▸ EXERCISE
Return the exact lines spanning from the line with "Select the 销售量 sheet tab" through the last line of the entries, boundaries included, and no others.

▸ DATASET
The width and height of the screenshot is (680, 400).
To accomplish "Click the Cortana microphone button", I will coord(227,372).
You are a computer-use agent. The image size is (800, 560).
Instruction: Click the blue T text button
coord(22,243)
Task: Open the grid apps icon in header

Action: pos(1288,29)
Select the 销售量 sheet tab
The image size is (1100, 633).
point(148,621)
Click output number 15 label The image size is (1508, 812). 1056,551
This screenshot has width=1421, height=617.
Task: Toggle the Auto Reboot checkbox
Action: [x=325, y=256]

▸ THE ANSWER
Select the 销售量 sheet tab
The image size is (1100, 633).
point(148,621)
Click output number 15 label The image size is (1508, 812). 1056,551
This screenshot has width=1421, height=617.
Task: Toggle the Auto Reboot checkbox
Action: [x=325, y=256]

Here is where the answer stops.